Friday, November 18, 2016

Another small town

 Still winding our way back from that ride to Princeton in October, we stopped at the granite quarry in Montello. With a population of not quite 1,500, Montello sits in southcentral Wisconsin and is the county seat of Marquette County. Founded in 1848, Montello may be best known for the quality of the granite which was quarried here from 1880 until the 1960s. In fact, the granite from this location was so durable and beautiful, that it was chosen for the monument at Grant’s Tomb, beating out 280 pieces of granite from around the world. 
 In 1977, when the quarry shut down, the piece of property changed hands a few times and parcels of it were sold off. In 1992 the waterfalls in these pictures were constructed and the water running over them is currently being pumped by the city of Montello.



 This waterfall, however, was created by the Montello Lions Club in 1966. I don’t know how that happened, just adjacent to the quarry. I didn’t have much luck on-line. Guess what, folks, I’ll have to go back here someday. (Along with all those other little towns I need to further explore.)  
Know what I really think?  I really think I need to get someone to fly me over this place  in their plane.

Tuesday, November 15, 2016

Big Moon

As you probably have heard, last night and the night before the moon was the biggest and brightest it will be until the year 2034 (which is really just around the corner, if you think about it, so don’t sweat it if you missed this one).

Late Sunday afternoon, I was taking the dog for a walk through the trails in our woods, when I spied the moon rising. I ran back to the house for my camera and then back through the woods. I thought I could get cool pictures through the trees, but my camera didn’t know what to focus on, so they didn’t turn out.

I conceded and went to the end of the driveway where I had a clear shot down our road. Unfortunately I didn’t have my glasses on, so I couldn’t really tell if any of the pictures were turning out. It dawned on me that I have all these cool settings on my camera that I never use, so I scrolled through them. Of course, I never read my camera book, so I don’t know what any of those settings mean.

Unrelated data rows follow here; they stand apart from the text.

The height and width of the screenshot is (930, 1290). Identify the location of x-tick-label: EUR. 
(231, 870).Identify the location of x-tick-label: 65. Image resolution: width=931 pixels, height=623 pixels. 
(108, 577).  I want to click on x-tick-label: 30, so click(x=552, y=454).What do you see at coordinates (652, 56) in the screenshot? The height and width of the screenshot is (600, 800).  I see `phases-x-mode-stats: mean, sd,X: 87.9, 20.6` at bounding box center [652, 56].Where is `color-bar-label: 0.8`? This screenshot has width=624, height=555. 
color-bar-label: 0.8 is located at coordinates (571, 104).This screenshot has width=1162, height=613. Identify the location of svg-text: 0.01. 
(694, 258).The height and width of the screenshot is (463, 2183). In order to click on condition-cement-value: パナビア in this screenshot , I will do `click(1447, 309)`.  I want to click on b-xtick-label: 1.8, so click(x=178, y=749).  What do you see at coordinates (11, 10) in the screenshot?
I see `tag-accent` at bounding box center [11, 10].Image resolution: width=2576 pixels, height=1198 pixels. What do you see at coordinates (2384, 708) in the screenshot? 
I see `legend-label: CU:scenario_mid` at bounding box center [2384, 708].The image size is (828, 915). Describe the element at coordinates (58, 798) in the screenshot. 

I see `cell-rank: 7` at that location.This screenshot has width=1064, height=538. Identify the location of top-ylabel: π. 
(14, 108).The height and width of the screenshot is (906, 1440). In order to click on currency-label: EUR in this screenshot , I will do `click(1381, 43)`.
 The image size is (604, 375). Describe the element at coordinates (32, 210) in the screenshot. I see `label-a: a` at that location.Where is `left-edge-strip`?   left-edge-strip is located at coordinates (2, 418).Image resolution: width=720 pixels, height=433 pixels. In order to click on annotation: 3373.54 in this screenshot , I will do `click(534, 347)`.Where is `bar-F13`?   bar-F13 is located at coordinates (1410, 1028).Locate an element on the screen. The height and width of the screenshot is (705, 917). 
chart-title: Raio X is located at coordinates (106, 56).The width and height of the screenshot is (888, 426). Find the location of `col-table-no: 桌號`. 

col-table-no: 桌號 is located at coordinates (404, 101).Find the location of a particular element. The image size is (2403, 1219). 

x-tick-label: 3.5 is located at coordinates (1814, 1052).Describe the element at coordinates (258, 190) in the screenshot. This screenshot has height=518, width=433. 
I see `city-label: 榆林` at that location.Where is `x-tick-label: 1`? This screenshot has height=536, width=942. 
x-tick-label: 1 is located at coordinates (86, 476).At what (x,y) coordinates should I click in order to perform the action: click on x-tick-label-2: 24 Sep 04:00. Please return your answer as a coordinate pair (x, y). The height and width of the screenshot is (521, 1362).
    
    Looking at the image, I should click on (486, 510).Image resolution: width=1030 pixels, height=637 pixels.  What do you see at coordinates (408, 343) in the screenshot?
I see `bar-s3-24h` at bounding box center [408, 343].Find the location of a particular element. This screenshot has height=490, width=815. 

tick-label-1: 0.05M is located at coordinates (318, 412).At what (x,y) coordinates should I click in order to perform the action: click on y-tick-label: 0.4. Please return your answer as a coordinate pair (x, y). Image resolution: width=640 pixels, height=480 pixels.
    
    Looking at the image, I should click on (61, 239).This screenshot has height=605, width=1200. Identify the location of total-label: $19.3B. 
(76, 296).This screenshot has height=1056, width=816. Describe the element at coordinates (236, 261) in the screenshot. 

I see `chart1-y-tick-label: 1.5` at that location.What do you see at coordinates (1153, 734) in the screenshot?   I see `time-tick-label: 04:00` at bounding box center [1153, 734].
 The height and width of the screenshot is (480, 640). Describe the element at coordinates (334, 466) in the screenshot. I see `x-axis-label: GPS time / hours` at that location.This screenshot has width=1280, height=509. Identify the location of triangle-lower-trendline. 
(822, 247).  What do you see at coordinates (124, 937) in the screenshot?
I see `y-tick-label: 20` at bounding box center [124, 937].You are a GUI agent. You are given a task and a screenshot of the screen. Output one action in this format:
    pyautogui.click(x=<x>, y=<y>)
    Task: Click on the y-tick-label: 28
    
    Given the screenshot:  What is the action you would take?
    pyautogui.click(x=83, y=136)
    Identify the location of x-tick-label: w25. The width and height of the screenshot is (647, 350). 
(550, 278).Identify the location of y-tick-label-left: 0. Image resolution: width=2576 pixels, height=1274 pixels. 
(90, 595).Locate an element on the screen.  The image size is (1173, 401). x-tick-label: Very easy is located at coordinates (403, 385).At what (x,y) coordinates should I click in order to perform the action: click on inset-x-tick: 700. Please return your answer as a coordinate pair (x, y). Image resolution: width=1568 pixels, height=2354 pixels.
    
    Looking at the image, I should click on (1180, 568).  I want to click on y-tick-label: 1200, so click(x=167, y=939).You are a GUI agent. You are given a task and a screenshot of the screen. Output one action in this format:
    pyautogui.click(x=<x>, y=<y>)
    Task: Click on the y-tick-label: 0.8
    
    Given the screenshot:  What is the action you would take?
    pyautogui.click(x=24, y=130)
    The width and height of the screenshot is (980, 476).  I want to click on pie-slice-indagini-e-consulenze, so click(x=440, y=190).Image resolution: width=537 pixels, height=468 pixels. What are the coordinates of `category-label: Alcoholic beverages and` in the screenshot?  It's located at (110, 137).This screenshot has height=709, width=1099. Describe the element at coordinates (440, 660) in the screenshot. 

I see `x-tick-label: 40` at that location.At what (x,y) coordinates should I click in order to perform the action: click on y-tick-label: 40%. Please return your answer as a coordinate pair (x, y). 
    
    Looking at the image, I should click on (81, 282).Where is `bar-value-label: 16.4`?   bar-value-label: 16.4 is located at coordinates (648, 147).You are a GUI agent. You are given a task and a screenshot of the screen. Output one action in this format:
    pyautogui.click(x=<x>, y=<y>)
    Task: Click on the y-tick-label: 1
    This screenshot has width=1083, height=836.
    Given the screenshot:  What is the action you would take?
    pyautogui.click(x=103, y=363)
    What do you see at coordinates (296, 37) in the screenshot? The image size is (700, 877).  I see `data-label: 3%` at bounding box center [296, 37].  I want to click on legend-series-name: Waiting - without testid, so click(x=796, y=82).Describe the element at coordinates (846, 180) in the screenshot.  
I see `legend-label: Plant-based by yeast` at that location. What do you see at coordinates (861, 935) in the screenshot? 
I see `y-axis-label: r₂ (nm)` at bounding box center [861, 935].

But as already mentioned, I didn’t have my glasses on, so I couldn’t see the settings anyway.  

When I first bought my Yashica 35 mm FX-3 (here's a picture on Ebay of one exactly like the one I have stored away somewhere, peeled off fake leather and everything. You might want to read Sunday's post to understand why I still have that camera),  I played with all the settings and jotted notes in a little book so that once I got those pictures developed, I knew which settings worked best in each – well – setting. I know, it was all explained in that camera’s instruction book, just like in my current Nikon’s instruction book, but I am one of those who has to do the thing to learn how to do it.

So what do you think? Did any of my moons turn out? 






Yup, so those are all the settings on my Nikon CoolPix. Sure can't tell you which is which though.